** Opening EXTRACTED ENTRIES block **

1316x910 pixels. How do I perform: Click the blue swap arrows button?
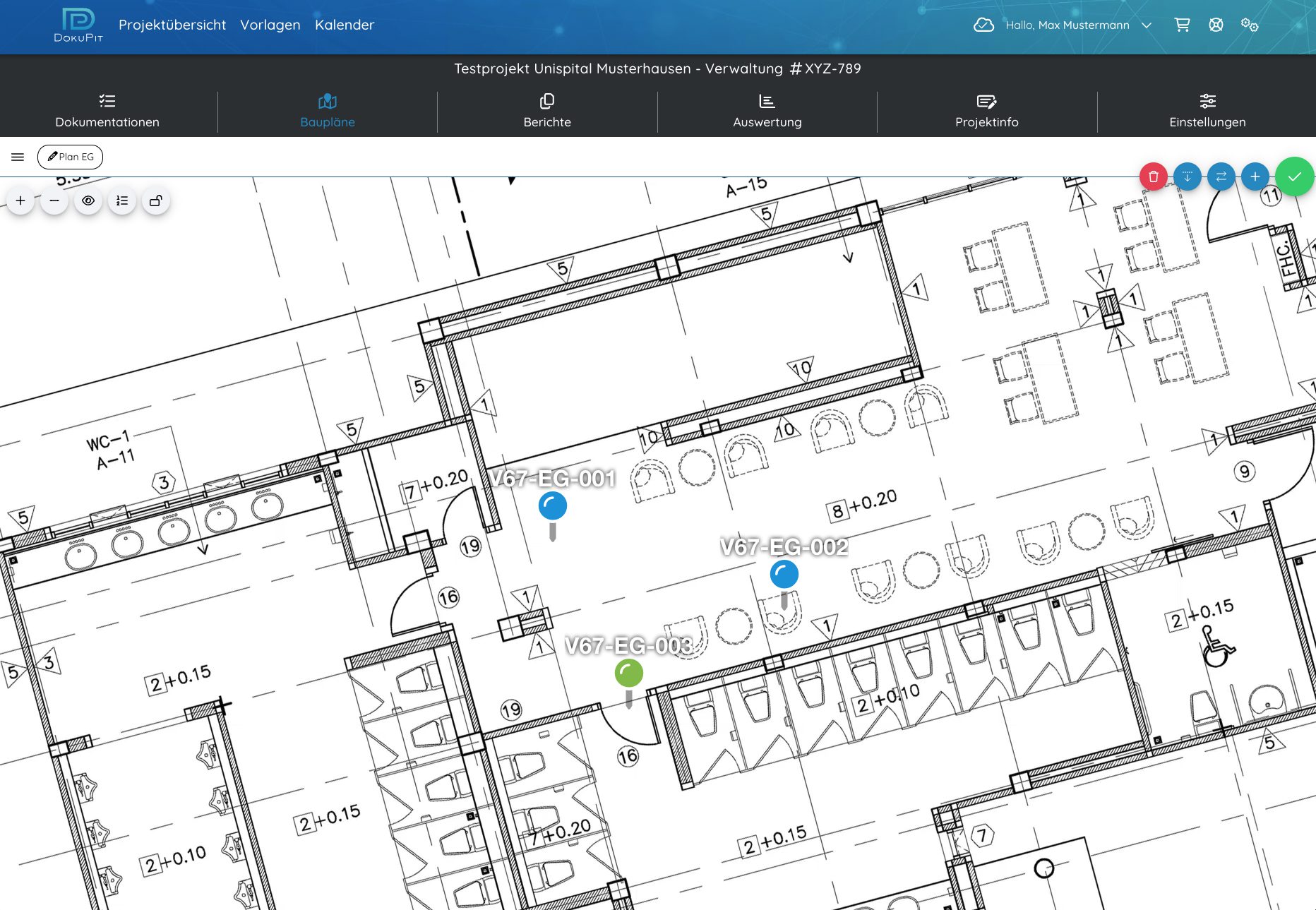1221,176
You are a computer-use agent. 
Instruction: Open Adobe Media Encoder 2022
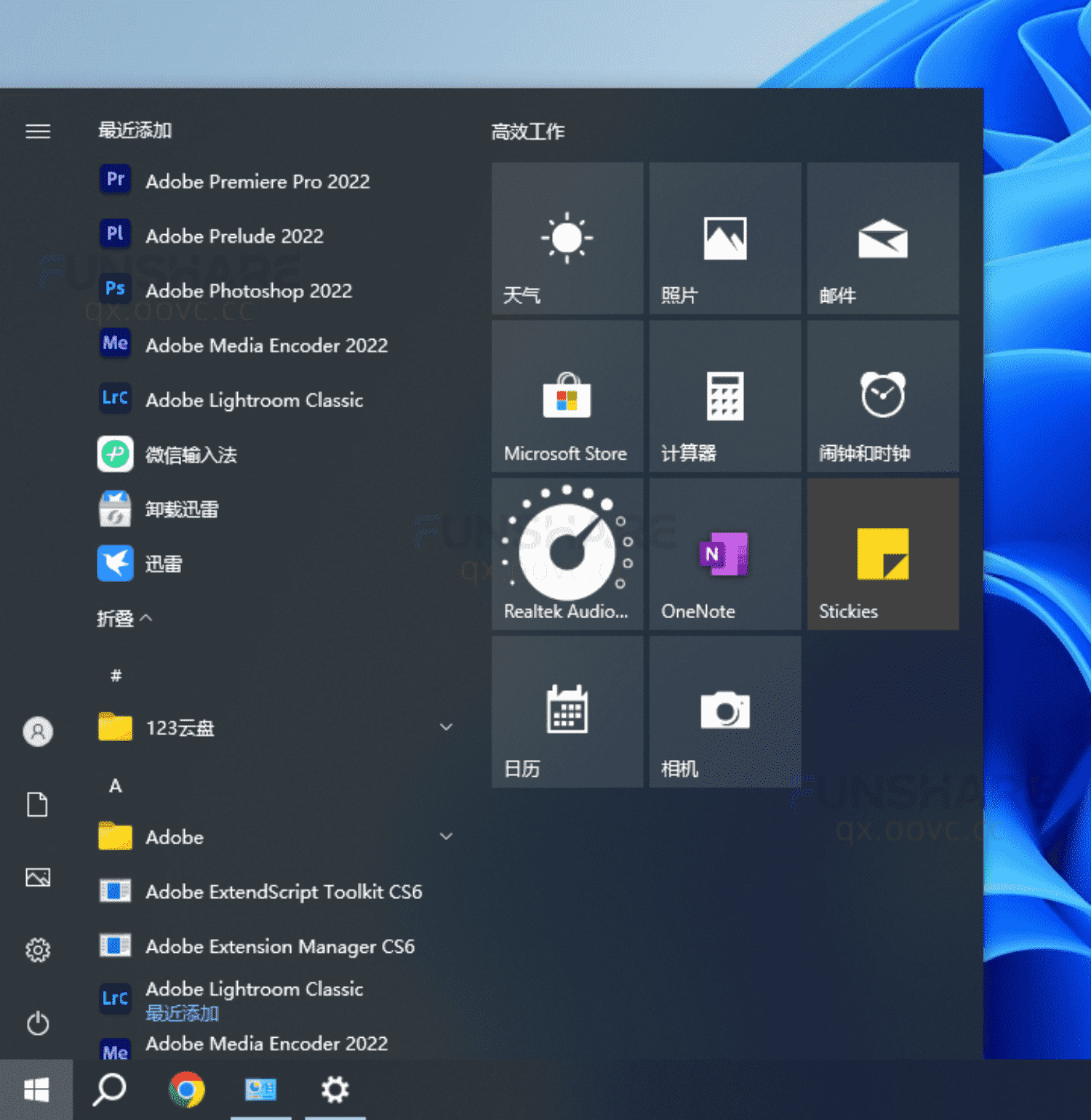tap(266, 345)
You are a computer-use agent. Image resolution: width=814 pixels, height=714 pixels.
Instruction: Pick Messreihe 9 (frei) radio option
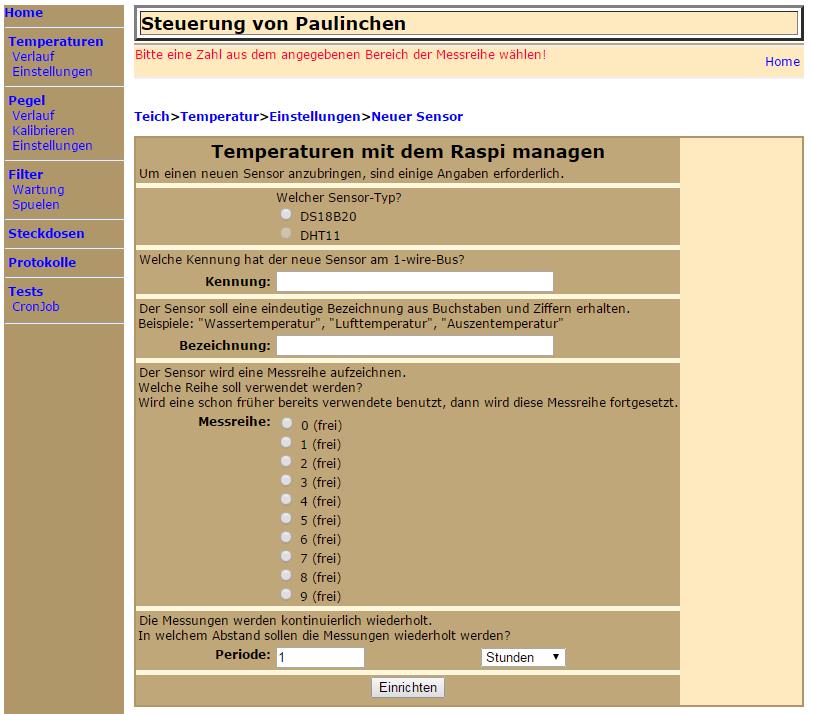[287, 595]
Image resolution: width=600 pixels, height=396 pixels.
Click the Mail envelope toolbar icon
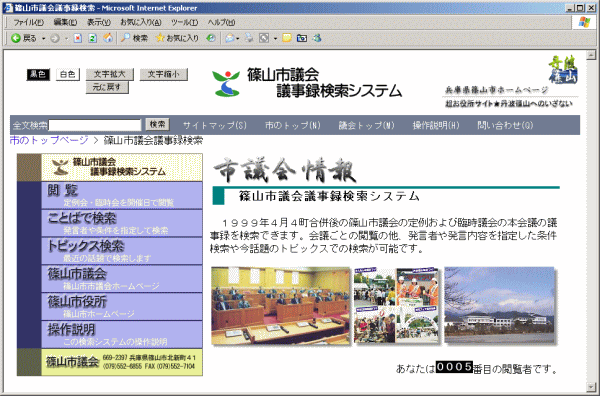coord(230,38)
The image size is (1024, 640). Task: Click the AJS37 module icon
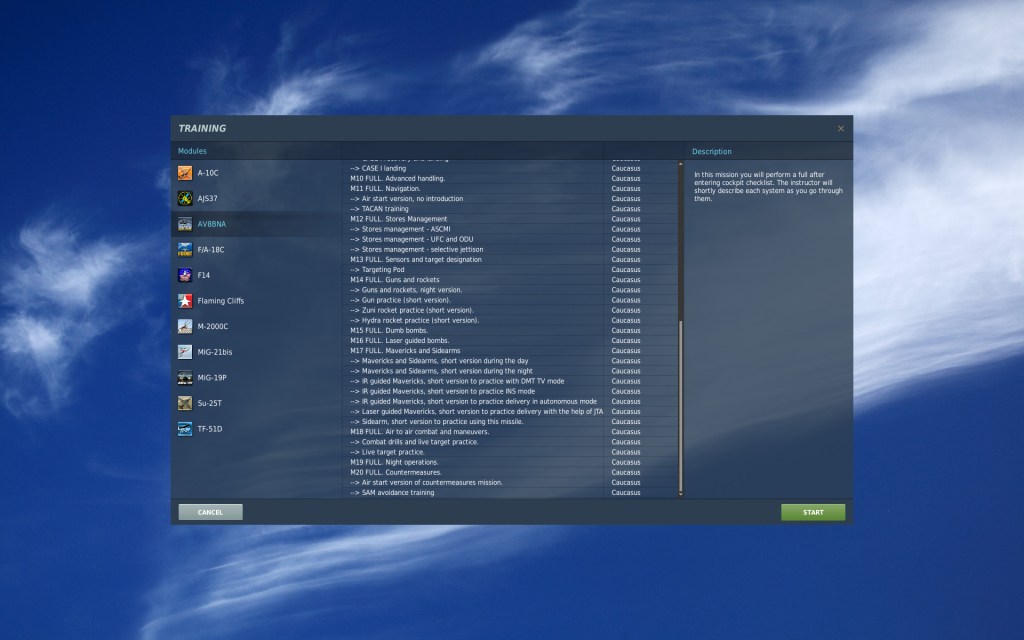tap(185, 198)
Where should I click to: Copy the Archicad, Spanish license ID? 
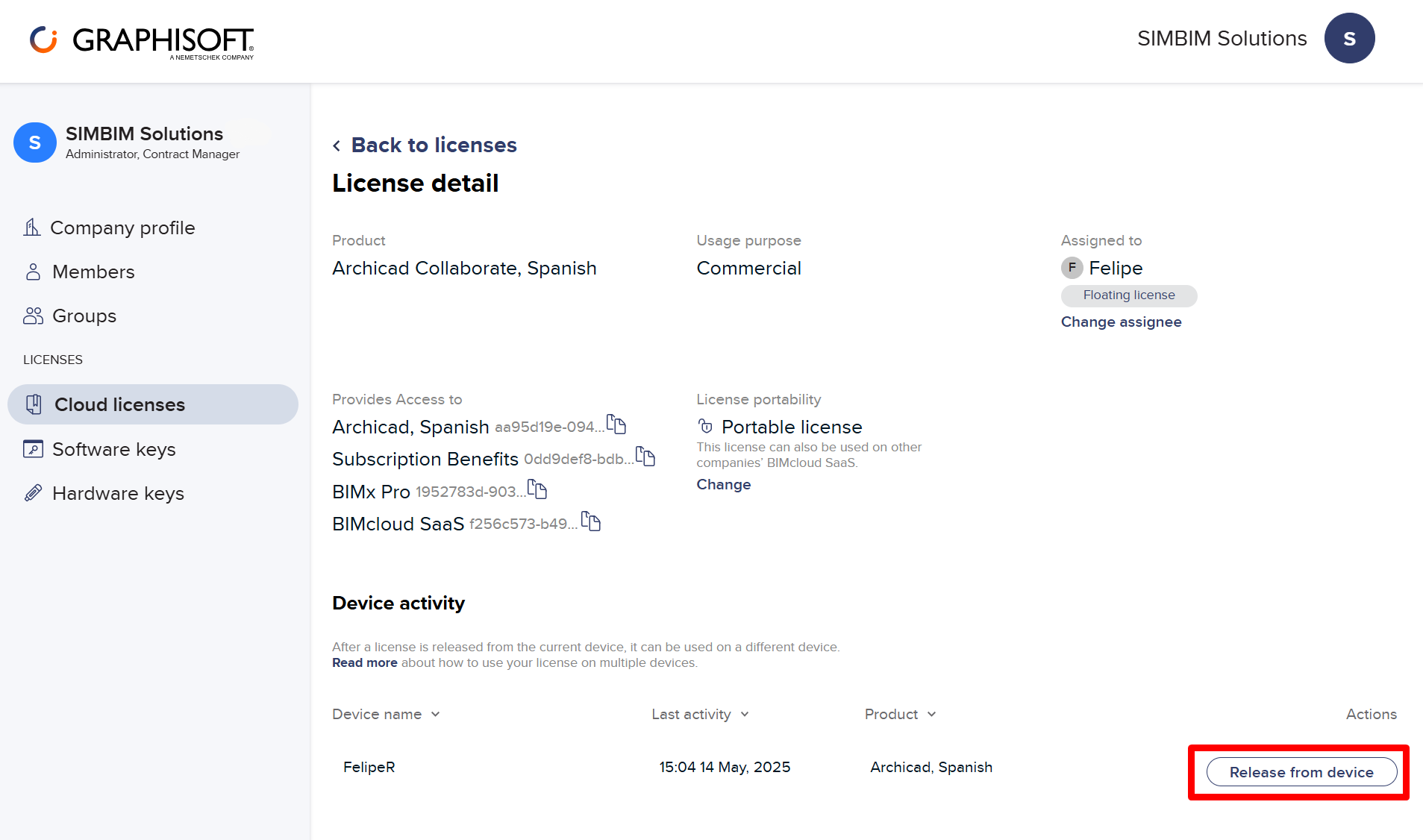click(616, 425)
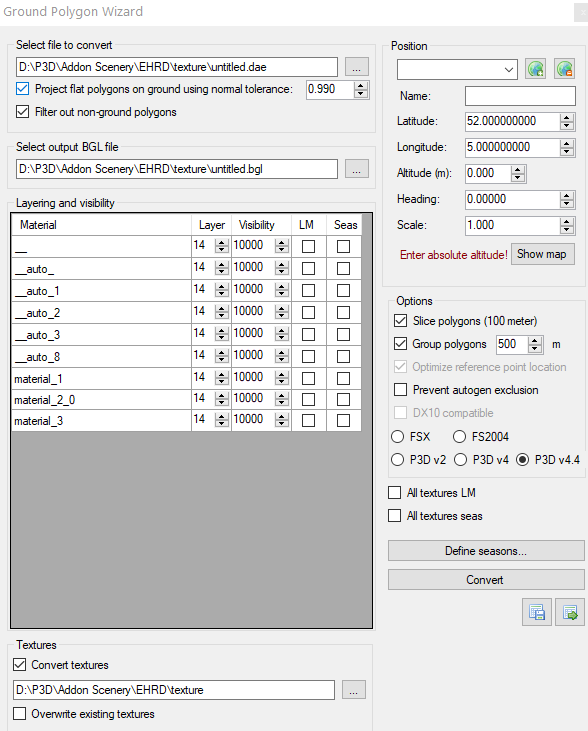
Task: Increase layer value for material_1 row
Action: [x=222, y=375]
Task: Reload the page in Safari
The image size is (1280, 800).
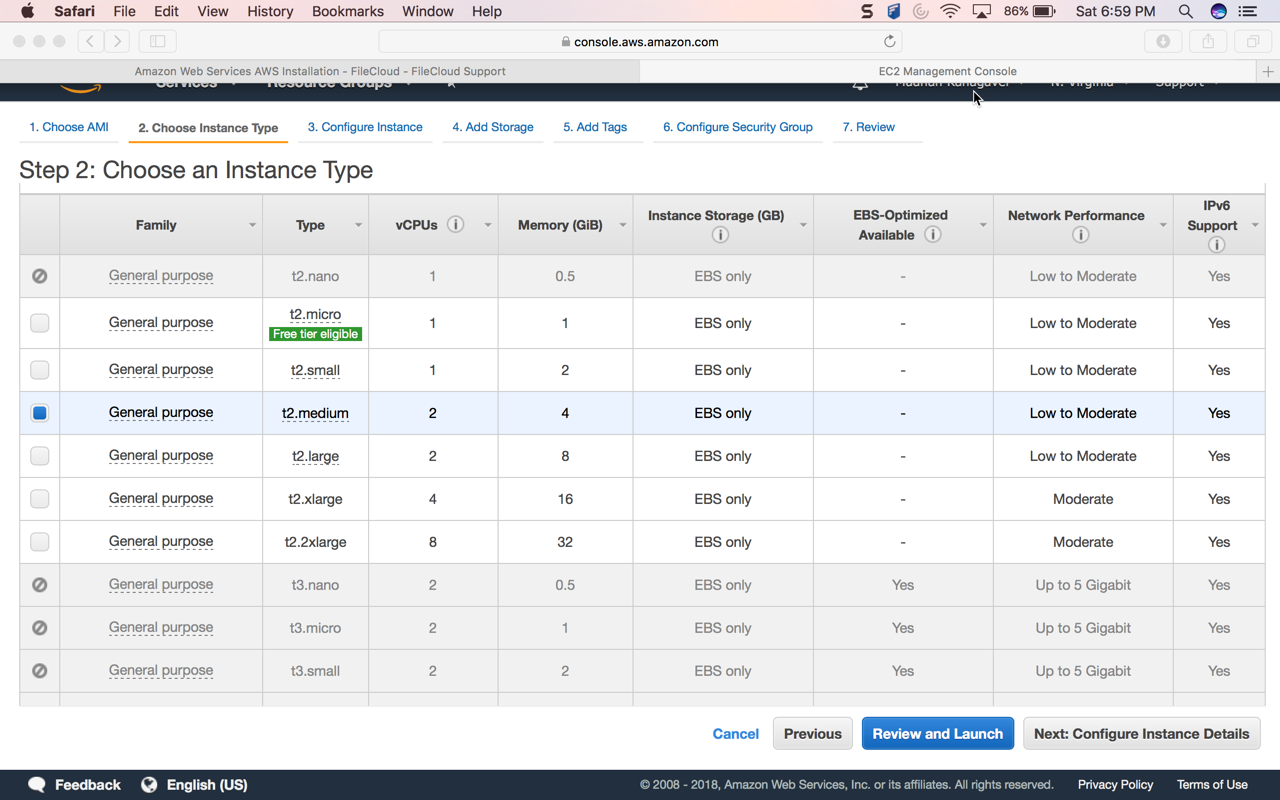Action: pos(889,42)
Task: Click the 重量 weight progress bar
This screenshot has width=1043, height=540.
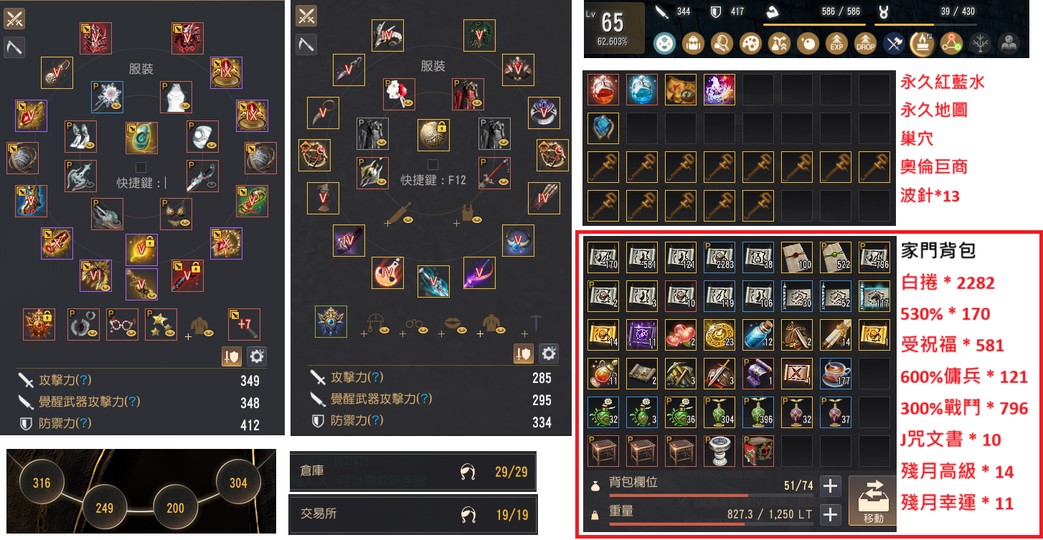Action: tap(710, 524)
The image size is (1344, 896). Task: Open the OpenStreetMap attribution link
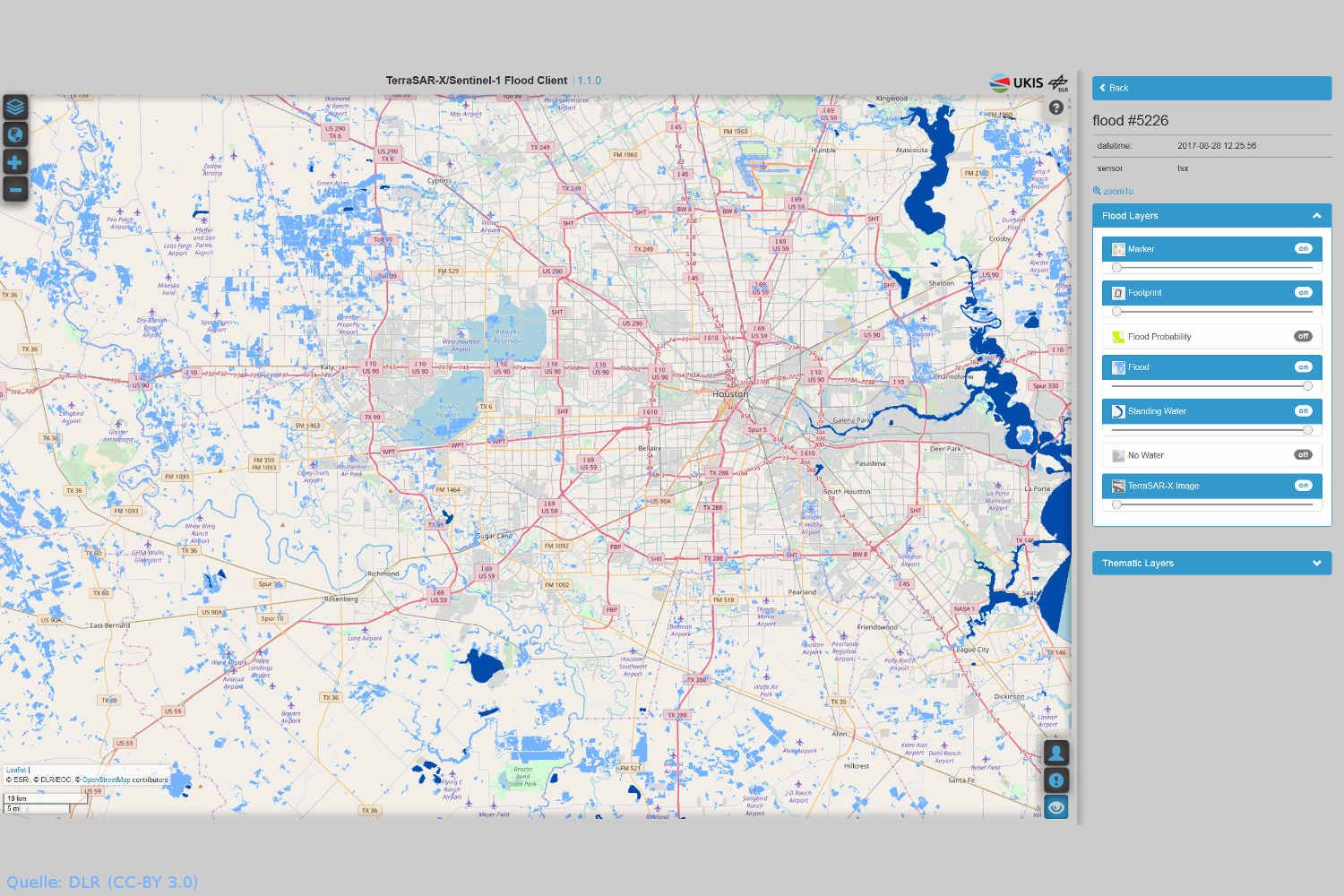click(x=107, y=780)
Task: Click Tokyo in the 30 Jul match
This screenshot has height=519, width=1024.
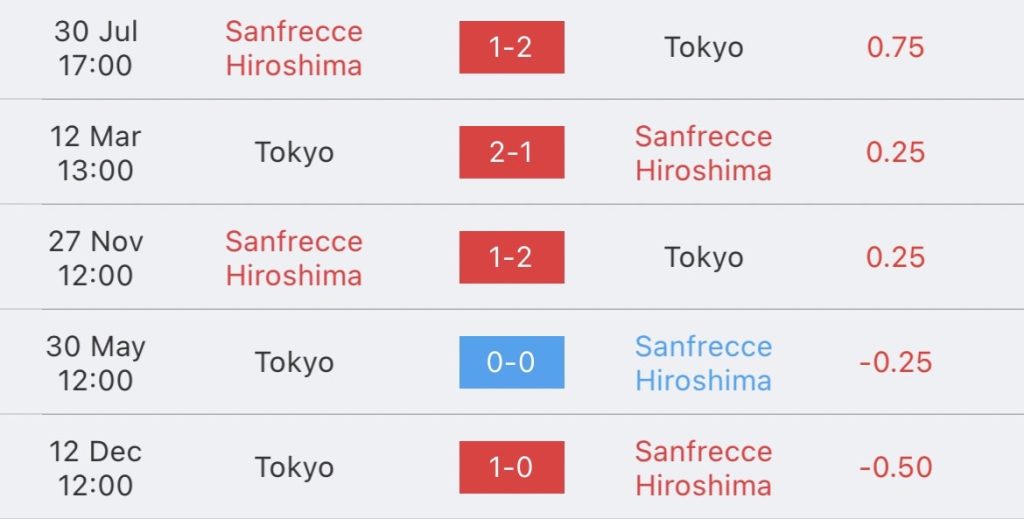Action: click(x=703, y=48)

** Closing EXTRACTED ENTRIES block **

* [EXERCISE PROMPT]
Count how many lines in the data above hold "agent", and give that number by itself.

* [RESULT FOR THIS TASK]
2